Supplied data START

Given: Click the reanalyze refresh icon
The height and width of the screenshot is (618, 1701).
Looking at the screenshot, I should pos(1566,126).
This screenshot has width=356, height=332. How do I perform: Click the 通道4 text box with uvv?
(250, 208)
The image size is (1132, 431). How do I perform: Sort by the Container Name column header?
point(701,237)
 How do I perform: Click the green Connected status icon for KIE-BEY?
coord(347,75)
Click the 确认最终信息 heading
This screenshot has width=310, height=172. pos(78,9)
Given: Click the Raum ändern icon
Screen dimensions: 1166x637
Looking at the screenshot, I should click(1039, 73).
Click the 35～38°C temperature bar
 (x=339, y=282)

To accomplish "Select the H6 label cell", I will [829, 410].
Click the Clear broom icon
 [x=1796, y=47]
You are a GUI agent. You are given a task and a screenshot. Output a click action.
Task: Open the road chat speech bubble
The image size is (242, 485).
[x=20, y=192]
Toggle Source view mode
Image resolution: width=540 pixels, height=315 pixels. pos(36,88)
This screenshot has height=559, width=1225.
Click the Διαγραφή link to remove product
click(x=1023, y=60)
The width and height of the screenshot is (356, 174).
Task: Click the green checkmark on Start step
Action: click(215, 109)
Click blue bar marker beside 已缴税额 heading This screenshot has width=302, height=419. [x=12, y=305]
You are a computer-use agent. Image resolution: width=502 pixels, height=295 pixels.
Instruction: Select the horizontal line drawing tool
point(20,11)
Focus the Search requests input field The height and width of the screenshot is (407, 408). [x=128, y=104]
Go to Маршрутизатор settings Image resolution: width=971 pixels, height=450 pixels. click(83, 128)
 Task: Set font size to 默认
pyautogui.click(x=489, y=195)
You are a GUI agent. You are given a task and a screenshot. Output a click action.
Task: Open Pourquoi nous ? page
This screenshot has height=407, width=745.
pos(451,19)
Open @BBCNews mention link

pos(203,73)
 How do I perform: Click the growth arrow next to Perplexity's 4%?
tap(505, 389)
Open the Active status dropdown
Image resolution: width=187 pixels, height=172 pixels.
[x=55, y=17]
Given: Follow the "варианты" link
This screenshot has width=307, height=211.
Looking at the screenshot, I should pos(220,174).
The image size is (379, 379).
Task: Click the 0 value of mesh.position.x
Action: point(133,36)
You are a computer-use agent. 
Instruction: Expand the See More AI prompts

Supplied data END

### [What to do]
Please, from the material above, copy only the lines from the line with "Task: Set font size to 默认" up to and including the line with "Given: Follow the", exactly as written.

### [Answer to the problem]
 Task: Set font size to 默认
pyautogui.click(x=489, y=195)
You are a GUI agent. You are given a task and a screenshot. Output a click action.
Task: Open Pourquoi nous ? page
This screenshot has height=407, width=745.
pos(451,19)
Open @BBCNews mention link

pos(203,73)
 How do I perform: Click the growth arrow next to Perplexity's 4%?
tap(505, 389)
Open the Active status dropdown
Image resolution: width=187 pixels, height=172 pixels.
[x=55, y=17]
Given: Follow the "варианты" link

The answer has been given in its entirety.